(WHAT THE TASK REQUIRES):
From the line containing "from the sidebar" down to the line containing "Task: Visit the Home Page link" in the records below, reproduce every line exactly, ends included, and omit all others.

BEGIN SOURCE MATERIAL

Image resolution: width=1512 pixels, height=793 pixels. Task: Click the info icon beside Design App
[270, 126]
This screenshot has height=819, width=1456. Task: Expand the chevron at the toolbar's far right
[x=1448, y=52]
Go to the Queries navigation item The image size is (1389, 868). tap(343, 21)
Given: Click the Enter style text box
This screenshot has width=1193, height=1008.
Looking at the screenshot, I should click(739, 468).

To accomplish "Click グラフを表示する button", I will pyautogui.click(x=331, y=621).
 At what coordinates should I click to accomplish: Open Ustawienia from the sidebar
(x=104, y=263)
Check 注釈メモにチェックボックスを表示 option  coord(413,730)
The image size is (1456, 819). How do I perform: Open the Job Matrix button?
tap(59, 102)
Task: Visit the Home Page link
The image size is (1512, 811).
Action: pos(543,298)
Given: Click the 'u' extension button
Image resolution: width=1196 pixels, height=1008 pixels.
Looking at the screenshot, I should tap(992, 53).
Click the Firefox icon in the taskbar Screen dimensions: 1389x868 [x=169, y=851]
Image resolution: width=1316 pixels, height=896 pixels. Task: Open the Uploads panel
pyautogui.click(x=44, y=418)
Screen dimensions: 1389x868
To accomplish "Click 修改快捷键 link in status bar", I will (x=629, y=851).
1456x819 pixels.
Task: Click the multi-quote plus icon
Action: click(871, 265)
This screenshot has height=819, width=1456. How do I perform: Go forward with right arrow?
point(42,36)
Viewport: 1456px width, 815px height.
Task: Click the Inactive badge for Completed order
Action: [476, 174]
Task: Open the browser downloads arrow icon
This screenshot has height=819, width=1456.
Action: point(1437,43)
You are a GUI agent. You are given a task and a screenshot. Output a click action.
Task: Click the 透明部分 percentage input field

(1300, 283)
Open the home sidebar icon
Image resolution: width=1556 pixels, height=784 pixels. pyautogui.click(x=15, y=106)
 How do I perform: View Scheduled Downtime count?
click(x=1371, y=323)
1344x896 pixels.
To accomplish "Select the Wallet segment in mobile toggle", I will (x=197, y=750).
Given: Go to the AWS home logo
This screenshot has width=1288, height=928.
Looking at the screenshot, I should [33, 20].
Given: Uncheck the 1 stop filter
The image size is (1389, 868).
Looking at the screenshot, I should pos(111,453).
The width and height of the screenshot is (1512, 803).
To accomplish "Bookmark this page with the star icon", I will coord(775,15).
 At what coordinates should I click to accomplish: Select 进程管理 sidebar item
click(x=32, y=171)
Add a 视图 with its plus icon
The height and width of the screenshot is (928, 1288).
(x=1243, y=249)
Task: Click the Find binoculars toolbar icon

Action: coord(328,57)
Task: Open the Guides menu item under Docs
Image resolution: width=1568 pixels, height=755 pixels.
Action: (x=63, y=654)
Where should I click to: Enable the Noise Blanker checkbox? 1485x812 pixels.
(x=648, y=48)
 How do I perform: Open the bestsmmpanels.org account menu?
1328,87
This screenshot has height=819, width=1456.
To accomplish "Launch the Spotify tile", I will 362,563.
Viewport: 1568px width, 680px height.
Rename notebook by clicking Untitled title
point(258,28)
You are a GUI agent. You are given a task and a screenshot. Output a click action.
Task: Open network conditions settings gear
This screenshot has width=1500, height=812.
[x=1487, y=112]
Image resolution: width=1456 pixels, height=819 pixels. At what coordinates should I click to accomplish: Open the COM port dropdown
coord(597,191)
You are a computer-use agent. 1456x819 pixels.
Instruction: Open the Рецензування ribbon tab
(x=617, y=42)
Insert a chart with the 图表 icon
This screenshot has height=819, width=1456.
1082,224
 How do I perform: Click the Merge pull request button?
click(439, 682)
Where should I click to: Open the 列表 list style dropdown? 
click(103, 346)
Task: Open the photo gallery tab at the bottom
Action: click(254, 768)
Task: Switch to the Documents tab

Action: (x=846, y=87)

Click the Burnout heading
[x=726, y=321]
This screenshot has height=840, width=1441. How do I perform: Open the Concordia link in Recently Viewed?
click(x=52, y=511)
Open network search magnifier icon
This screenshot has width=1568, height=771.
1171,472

END SOURCE MATERIAL

(ANSWER TO THE EXERCISE):
 At what coordinates should I click to accomplish: Open Ustawienia from the sidebar
(x=104, y=263)
Check 注釈メモにチェックボックスを表示 option  coord(413,730)
The image size is (1456, 819). How do I perform: Open the Job Matrix button?
tap(59, 102)
Task: Visit the Home Page link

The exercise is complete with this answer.